コーヒー・緑茶をよく飲む中年期女性はBMIが低く血管年齢が若い
コーヒーや緑茶の摂取量が多い中年期の女性は、BMIや体脂肪率が低く、血管の柔軟性が保たれていることを示す結果が報告された。
東京医科歯科大学大学院医歯学総合研究科茨城県地域産科婦人科学講座の寺内公一氏らの論文が、「Nutrients」5月11日オンライン版に掲載された。
コーヒーや緑茶の摂取量と心血管疾患のリスクが逆相関することは既に報告されている。一方、女性は更年期以降、動脈硬化の進行が速くなるが、その進行がコーヒーや緑茶の摂取によって抑制されるかどうかは明らかになっていない。
そこで寺内氏らは、東京医科歯科大学病院の更年期外来を受診した患者のデータを用い、以下の横断研究を行った。
対象者は、40~65歳の更年期症状のある女性232人(平均年齢51.6±5.0歳)。
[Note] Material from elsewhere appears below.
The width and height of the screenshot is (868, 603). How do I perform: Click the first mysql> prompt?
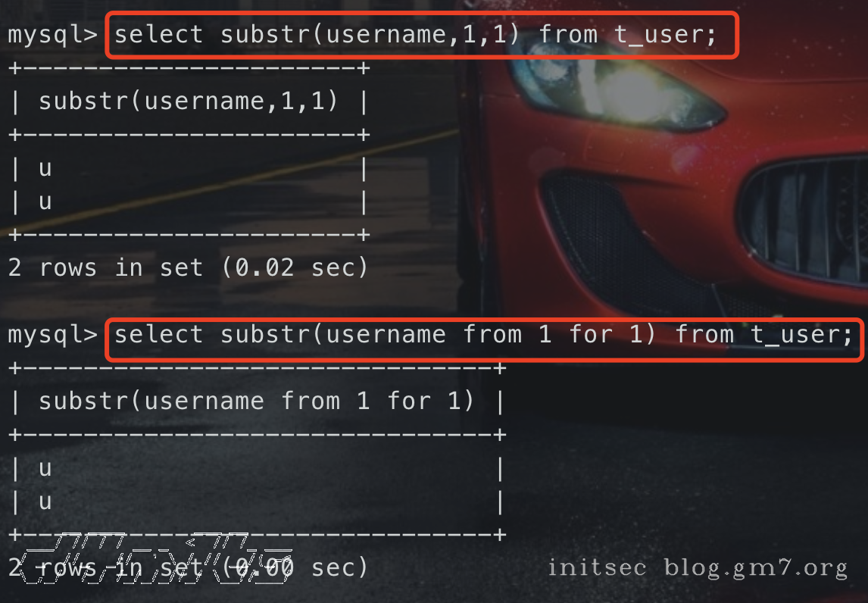52,35
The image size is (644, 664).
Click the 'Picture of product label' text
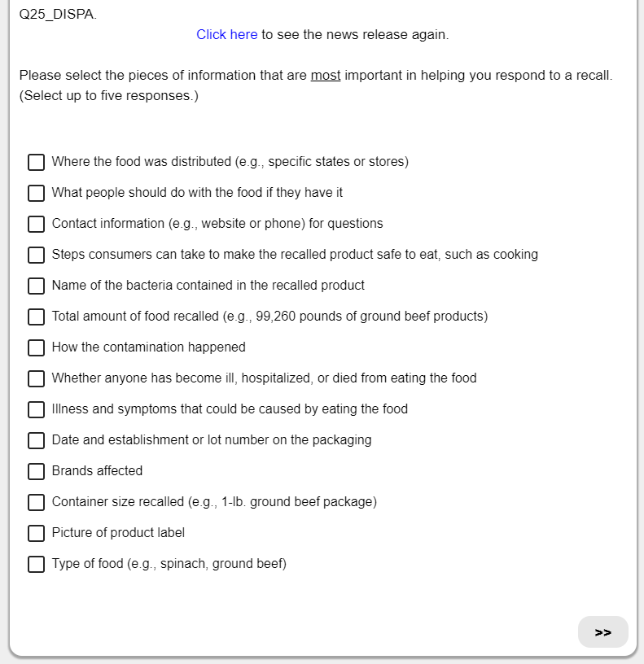(x=118, y=533)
コーヒーや緑茶の摂取量はアンケートから把握し、全体を以下の4群に分類した。コーヒーおよび緑茶の摂取量がいずれも1日1杯未満の「対照群」(16.8%)、コーヒーは1日1杯以上で緑茶は1杯未満の「コーヒー群」(20.3%)、コーヒーは1日1杯未満で緑茶は1日1杯以上の「緑茶群」(32.8%)、コーヒーと緑茶ともに1日1杯以上の「コーヒー+緑茶群」(30.2%)。動脈硬化の進行レベルは、血管の柔軟性の指標の一つである「CAVI」(数値が大きいほど血管柔軟性が低い)で評価した。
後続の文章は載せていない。